South Africa 7.3.2014 07:00 am

NW varsity gets first black head

Prof Dan Kgwadi speaks at a media briefing on 6 March 2014 in Pretoria. He will assume the position of Vice Chancellor of North West University as Dr Theuns Eloff is stepping down. Picture: Christine Vermooten

Prof Dan Kgwadi speaks at a media briefing on 6 March 2014 in Pretoria. He will assume the position of Vice Chancellor of North West University as Dr Theuns Eloff is stepping down. Picture: Christine Vermooten

The man who will steer the University of North West (NWU) from April believes other indigenous languages have much to learn from Afrikaans.

Professor Dan Kgwadi was appointed as the first black vice-chancellor at NWU and was scheduled to take over from Dr Theuns Eloff from June 1. However, Eloff announced that he had decided to step down and Kgwadi will take over on April 1.

“I believe I will be able to move the university forward,” Kgwadi said as the university’s council addressed the media in Pretoria yesterday. “I am confident I’ll learn Afrikaans and I do believe

I understand all our challenges,” he said.

He added that other languages could learn from Afrikaans because it was the only indigenous tongue practised on an academic level.

Kgwadi did his degree on the Mafikeng campus and his PhD at the Potchefstroom campus, and said because he has been a student himself, he would be able to associate with all of the university’s students and assist in overcoming any cultural divides.

Eloff said he was not jumping ship but stepping aside “for another captain to take over”.

“It is time that he takes over,” Eloff said, adding that he believed the university had made major strides in the past few years but admitted that they “are not yet there”.

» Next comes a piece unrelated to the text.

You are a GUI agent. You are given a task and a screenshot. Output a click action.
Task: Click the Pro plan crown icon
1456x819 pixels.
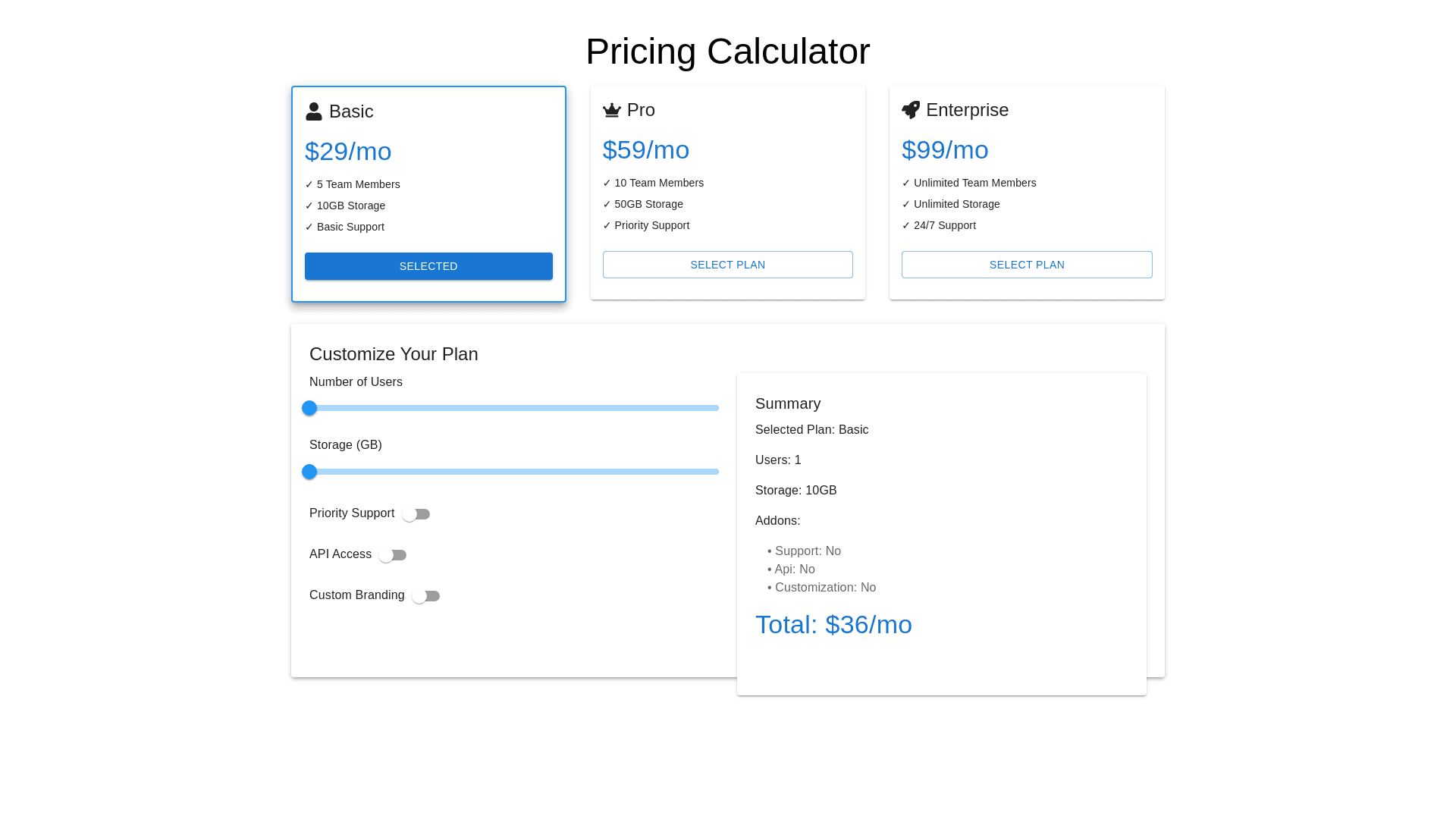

He said he knows Kgwadi will be up for the job. “I have full confidence in him,” he said.

The NWU council also announced that an independent team would be appointed to assess initiation practices and other activities at the university and make recommendations.

The university was shoved into the spotlight earlier this year when some of its initiation programmes were brought into question. Subsequently, three members of residence house committees were expelled and the university is now investigating the cases.

In February, Beeld newspaper published a photograph of first-years doing a Nazi-style salute which caused an uproar in the department of higher education and among the public.

Peet van der Walt of the university’s council said there was not a fascist culture on campus. “It was never the intention to cause harm but these actions did. We again apologise profusely. It was a breach of human rights even if it was not attended as such,” he said.